The levels of PAHs in topsoil and surface water may be higher between April and September due to the impact of wet deposition in the study area. Also, the month of April, as the beginning of the flood season, the dilution effect of precipitation on PAHs may be not significant. Thus, a total of 24 topsoil samples (0–20 cm) were collected using precleaned stainless-steel augers in April 2018: six from rural areas (S1–S6); ten from suburban areas (S7–S16); and eight from urban areas (S17–S24) (Fig. 1). Of the 24 samples, 16 were from agricultural land (9 from cropland and 7 from orchards) and 8 were from green spaces (4 each from forests and grasslands). At each site, five subsamples (4 corners and the center) were collected from within a 100 m2 area (10 × 10 m) and mixed thoroughly to generate a composite sample (Jia et al. 2017; Tong et al. 2018). The positions of the sampling sites were recorded using a global positioning system (GPS). The samples were placed in plastic automatic-sealing bags and immediately transported to the laboratory. The topsoil samples were lyophilized at −80 °C, passed through a 60-mesh sieve after removing stones, twigs, and other materials, and stored in dark glass bottles at −4 °C until analysis.

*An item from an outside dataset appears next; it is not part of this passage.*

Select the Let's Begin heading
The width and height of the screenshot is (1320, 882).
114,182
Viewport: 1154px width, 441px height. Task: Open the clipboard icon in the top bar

A total of 24 surface water samples were taken from the top layer (0–20 cm) of the waterbody in April 2018. The sampling locations were distributed along the Liuxi River (13 sites, L1–L13) and its main tributaries (11 sites, T1–T11) (Fig. 1), which were located using GPS. The surface water samples were collected into individual 2-L precleaned brown glass bottles with PTFE screw caps. After collection, the samples were immediately transported to the laboratory and stored in desiccators at 4 °C before analysis.

Reagents

The standards of the following 16 PAHs (US EPA priority control): naphthalene (Nap), acenaphthylene (Acy), acenaphthene (Ace), fluorene (Flu), phenanthrene (Phe), anthracene (Ant), fluoranthene (Fla), pyrene (Pyr), benz[a]anthracene (BaA), chrysene (Chry), benzo[b]fluoranthene (BbF), benzo[k]fluoranthene (BkF), benzo[a]pyrene (BaP), indeno[1,2,3-c,d]pyrene (InP), dibenz[a,h]anthracene (DaA), and benzo[g,h,i]perylene (BgP), and five deuterated PAH standards (D8-naphthalene, D10-acenaphthene, D10-phenanthrene, D12-chrysene, and D12-perylene) were used, which were purchased from o2si Smart Solutions (Charleston, SC). The internal standard (hexamethylbenzene) was obtained from Aldrich Chemical (Gillingham, Dorset, UK). The organic solvents used for extraction and purification were purchased from CNW Technologies (Düsseldorf, Germany) and were of pesticide-grade purity. Anhydrous Na2SO4 (Guangzhou Chemicals Inc., Guangzhou, China) was heated at 500 °C for 5 h and stored in a sealed container. Oxides were removed from copper powder using 10% dilute hydrochloric acid, which was then washed using MeOH and n-hexane.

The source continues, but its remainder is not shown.